| WORK REQUIRED |
In the rows below, switch every "How do I perform" to "How can I perform" and leave the rest of each line as it is.

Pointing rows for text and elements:
---+---

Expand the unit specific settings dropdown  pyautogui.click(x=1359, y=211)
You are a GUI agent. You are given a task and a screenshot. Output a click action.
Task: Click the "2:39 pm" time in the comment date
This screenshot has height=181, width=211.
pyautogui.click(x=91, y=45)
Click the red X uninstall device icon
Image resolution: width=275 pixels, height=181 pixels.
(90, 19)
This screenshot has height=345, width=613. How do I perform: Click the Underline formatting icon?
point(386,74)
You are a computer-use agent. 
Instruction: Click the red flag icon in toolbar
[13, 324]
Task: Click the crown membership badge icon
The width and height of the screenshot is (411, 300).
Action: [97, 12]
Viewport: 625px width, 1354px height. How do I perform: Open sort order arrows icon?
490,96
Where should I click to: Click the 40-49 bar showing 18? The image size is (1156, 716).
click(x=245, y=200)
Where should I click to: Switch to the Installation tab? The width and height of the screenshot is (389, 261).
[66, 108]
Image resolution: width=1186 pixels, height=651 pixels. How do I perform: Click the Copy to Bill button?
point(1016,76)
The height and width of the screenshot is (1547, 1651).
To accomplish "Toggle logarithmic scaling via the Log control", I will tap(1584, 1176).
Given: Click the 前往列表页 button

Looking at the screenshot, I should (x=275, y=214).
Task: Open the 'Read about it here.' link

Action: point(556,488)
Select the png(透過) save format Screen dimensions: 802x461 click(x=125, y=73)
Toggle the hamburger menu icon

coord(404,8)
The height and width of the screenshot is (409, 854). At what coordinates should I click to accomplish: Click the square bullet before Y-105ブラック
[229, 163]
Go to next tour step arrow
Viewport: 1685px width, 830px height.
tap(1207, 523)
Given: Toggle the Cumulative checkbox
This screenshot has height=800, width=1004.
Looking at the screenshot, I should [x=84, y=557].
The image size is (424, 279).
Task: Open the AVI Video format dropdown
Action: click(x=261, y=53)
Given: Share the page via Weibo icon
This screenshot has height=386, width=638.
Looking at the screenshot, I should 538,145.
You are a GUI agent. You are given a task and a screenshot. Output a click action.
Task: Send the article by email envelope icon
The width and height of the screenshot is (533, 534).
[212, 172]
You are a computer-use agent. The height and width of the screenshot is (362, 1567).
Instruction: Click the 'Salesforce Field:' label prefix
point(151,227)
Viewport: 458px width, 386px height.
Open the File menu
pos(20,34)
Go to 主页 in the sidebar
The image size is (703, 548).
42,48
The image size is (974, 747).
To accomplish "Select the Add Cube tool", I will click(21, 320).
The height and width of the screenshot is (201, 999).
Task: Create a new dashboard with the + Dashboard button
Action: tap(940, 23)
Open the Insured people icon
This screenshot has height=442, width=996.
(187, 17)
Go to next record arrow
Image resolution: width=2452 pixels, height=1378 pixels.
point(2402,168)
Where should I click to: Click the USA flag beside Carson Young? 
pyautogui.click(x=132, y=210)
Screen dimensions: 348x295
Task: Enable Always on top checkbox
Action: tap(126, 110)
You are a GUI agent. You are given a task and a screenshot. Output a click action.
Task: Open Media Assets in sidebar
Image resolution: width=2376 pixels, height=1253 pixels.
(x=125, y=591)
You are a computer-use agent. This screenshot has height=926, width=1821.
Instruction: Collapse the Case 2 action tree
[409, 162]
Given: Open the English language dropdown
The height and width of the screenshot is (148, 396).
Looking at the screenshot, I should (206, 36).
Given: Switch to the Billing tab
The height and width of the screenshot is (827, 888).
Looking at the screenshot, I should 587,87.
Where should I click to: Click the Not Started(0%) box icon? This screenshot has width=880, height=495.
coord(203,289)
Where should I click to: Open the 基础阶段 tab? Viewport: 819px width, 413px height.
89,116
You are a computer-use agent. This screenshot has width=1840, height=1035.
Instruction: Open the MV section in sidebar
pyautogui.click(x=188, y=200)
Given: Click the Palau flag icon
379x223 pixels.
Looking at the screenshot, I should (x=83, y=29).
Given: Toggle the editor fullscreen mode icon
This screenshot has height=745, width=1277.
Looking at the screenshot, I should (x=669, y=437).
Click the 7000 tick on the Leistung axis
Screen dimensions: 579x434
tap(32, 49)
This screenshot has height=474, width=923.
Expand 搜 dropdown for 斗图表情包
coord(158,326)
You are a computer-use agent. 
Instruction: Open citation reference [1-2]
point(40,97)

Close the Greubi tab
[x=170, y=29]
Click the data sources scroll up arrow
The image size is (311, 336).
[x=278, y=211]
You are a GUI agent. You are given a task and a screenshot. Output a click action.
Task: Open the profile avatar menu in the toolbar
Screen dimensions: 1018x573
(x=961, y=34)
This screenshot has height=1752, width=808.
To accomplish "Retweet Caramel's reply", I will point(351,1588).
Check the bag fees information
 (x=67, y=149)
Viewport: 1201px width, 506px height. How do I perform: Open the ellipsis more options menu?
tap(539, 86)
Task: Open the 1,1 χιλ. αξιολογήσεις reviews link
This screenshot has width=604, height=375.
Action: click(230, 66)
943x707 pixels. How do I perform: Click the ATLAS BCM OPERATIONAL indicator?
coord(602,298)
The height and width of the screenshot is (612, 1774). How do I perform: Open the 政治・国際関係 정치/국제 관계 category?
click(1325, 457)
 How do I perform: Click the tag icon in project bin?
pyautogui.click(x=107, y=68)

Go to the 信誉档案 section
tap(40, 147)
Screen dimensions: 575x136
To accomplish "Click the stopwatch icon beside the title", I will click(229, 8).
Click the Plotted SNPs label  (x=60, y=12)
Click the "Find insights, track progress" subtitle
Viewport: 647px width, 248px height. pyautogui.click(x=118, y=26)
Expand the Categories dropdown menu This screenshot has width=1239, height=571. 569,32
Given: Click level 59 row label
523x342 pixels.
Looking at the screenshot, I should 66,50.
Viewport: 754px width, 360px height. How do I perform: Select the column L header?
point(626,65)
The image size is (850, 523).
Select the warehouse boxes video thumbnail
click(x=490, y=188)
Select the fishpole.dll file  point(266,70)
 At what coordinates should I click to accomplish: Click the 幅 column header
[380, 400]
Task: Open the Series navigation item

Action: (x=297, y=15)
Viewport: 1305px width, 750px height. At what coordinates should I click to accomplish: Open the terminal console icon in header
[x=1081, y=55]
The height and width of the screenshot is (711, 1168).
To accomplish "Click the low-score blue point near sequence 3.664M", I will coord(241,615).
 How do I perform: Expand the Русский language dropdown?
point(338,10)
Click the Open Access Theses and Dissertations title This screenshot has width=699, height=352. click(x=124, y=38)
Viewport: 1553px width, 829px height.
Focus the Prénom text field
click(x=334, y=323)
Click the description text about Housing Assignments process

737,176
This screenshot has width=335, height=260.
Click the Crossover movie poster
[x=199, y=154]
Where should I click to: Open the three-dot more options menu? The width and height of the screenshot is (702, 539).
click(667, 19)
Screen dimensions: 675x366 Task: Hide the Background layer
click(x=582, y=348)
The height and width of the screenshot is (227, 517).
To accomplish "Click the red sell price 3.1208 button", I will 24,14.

---+---

| FULL RESPONSE |
Expand the unit specific settings dropdown  pyautogui.click(x=1359, y=211)
You are a GUI agent. You are given a task and a screenshot. Output a click action.
Task: Click the "2:39 pm" time in the comment date
This screenshot has height=181, width=211.
pyautogui.click(x=91, y=45)
Click the red X uninstall device icon
Image resolution: width=275 pixels, height=181 pixels.
(90, 19)
This screenshot has height=345, width=613. How can I perform: Click the Underline formatting icon?
point(386,74)
You are a computer-use agent. 
Instruction: Click the red flag icon in toolbar
[13, 324]
Task: Click the crown membership badge icon
The width and height of the screenshot is (411, 300).
Action: [97, 12]
Viewport: 625px width, 1354px height. How can I perform: Open sort order arrows icon?
490,96
Where should I click to: Click the 40-49 bar showing 18? The image size is (1156, 716).
click(x=245, y=200)
Where should I click to: Switch to the Installation tab? The width and height of the screenshot is (389, 261).
[66, 108]
Image resolution: width=1186 pixels, height=651 pixels. How can I perform: Click the Copy to Bill button?
point(1016,76)
The height and width of the screenshot is (1547, 1651).
To accomplish "Toggle logarithmic scaling via the Log control", I will tap(1584, 1176).
Given: Click the 前往列表页 button

Looking at the screenshot, I should (x=275, y=214).
Task: Open the 'Read about it here.' link

Action: point(556,488)
Select the png(透過) save format Screen dimensions: 802x461 click(x=125, y=73)
Toggle the hamburger menu icon

coord(404,8)
The height and width of the screenshot is (409, 854). At what coordinates should I click to accomplish: Click the square bullet before Y-105ブラック
[229, 163]
Go to next tour step arrow
Viewport: 1685px width, 830px height.
tap(1207, 523)
Given: Toggle the Cumulative checkbox
This screenshot has height=800, width=1004.
Looking at the screenshot, I should [x=84, y=557].
The image size is (424, 279).
Task: Open the AVI Video format dropdown
Action: click(x=261, y=53)
Given: Share the page via Weibo icon
This screenshot has height=386, width=638.
Looking at the screenshot, I should 538,145.
You are a GUI agent. You are given a task and a screenshot. Output a click action.
Task: Send the article by email envelope icon
The width and height of the screenshot is (533, 534).
[212, 172]
You are a computer-use agent. The height and width of the screenshot is (362, 1567).
Instruction: Click the 'Salesforce Field:' label prefix
point(151,227)
Viewport: 458px width, 386px height.
Open the File menu
pos(20,34)
Go to 主页 in the sidebar
The image size is (703, 548).
42,48
The image size is (974, 747).
To accomplish "Select the Add Cube tool", I will click(21, 320).
The height and width of the screenshot is (201, 999).
Task: Create a new dashboard with the + Dashboard button
Action: tap(940, 23)
Open the Insured people icon
This screenshot has height=442, width=996.
(187, 17)
Go to next record arrow
Image resolution: width=2452 pixels, height=1378 pixels.
point(2402,168)
Where should I click to: Click the USA flag beside Carson Young? 
pyautogui.click(x=132, y=210)
Screen dimensions: 348x295
Task: Enable Always on top checkbox
Action: tap(126, 110)
You are a GUI agent. You are given a task and a screenshot. Output a click action.
Task: Open Media Assets in sidebar
Image resolution: width=2376 pixels, height=1253 pixels.
(x=125, y=591)
You are a computer-use agent. This screenshot has height=926, width=1821.
Instruction: Collapse the Case 2 action tree
[409, 162]
Given: Open the English language dropdown
The height and width of the screenshot is (148, 396).
Looking at the screenshot, I should (206, 36).
Given: Switch to the Billing tab
The height and width of the screenshot is (827, 888).
Looking at the screenshot, I should 587,87.
Where should I click to: Click the Not Started(0%) box icon? This screenshot has width=880, height=495.
coord(203,289)
Where should I click to: Open the 基础阶段 tab? Viewport: 819px width, 413px height.
89,116
You are a computer-use agent. This screenshot has width=1840, height=1035.
Instruction: Open the MV section in sidebar
pyautogui.click(x=188, y=200)
Given: Click the Palau flag icon
379x223 pixels.
Looking at the screenshot, I should (x=83, y=29).
Given: Toggle the editor fullscreen mode icon
This screenshot has height=745, width=1277.
Looking at the screenshot, I should (x=669, y=437).
Click the 7000 tick on the Leistung axis
Screen dimensions: 579x434
tap(32, 49)
This screenshot has height=474, width=923.
Expand 搜 dropdown for 斗图表情包
coord(158,326)
You are a computer-use agent. 
Instruction: Open citation reference [1-2]
point(40,97)

Close the Greubi tab
[x=170, y=29]
Click the data sources scroll up arrow
The image size is (311, 336).
[x=278, y=211]
You are a GUI agent. You are given a task and a screenshot. Output a click action.
Task: Open the profile avatar menu in the toolbar
Screen dimensions: 1018x573
(x=961, y=34)
This screenshot has height=1752, width=808.
To accomplish "Retweet Caramel's reply", I will point(351,1588).
Check the bag fees information
 (x=67, y=149)
Viewport: 1201px width, 506px height. How can I perform: Open the ellipsis more options menu?
tap(539, 86)
Task: Open the 1,1 χιλ. αξιολογήσεις reviews link
This screenshot has width=604, height=375.
Action: click(230, 66)
943x707 pixels. How can I perform: Click the ATLAS BCM OPERATIONAL indicator?
coord(602,298)
The height and width of the screenshot is (612, 1774). How can I perform: Open the 政治・国際関係 정치/국제 관계 category?
click(1325, 457)
 How can I perform: Click the tag icon in project bin?
pyautogui.click(x=107, y=68)

Go to the 信誉档案 section
tap(40, 147)
Screen dimensions: 575x136
To accomplish "Click the stopwatch icon beside the title", I will click(229, 8).
Click the Plotted SNPs label  (x=60, y=12)
Click the "Find insights, track progress" subtitle
Viewport: 647px width, 248px height. pyautogui.click(x=118, y=26)
Expand the Categories dropdown menu This screenshot has width=1239, height=571. 569,32
Given: Click level 59 row label
523x342 pixels.
Looking at the screenshot, I should 66,50.
Viewport: 754px width, 360px height. How can I perform: Select the column L header?
point(626,65)
The image size is (850, 523).
Select the warehouse boxes video thumbnail
click(x=490, y=188)
Select the fishpole.dll file  point(266,70)
 At what coordinates should I click to accomplish: Click the 幅 column header
[380, 400]
Task: Open the Series navigation item

Action: (x=297, y=15)
Viewport: 1305px width, 750px height. At what coordinates should I click to accomplish: Open the terminal console icon in header
[x=1081, y=55]
The height and width of the screenshot is (711, 1168).
To accomplish "Click the low-score blue point near sequence 3.664M", I will coord(241,615).
 How can I perform: Expand the Русский language dropdown?
point(338,10)
Click the Open Access Theses and Dissertations title This screenshot has width=699, height=352. click(x=124, y=38)
Viewport: 1553px width, 829px height.
Focus the Prénom text field
click(x=334, y=323)
Click the description text about Housing Assignments process

737,176
This screenshot has width=335, height=260.
Click the Crossover movie poster
[x=199, y=154]
Where should I click to: Open the three-dot more options menu? The width and height of the screenshot is (702, 539).
click(667, 19)
Screen dimensions: 675x366 Task: Hide the Background layer
click(x=582, y=348)
The height and width of the screenshot is (227, 517).
To accomplish "Click the red sell price 3.1208 button", I will 24,14.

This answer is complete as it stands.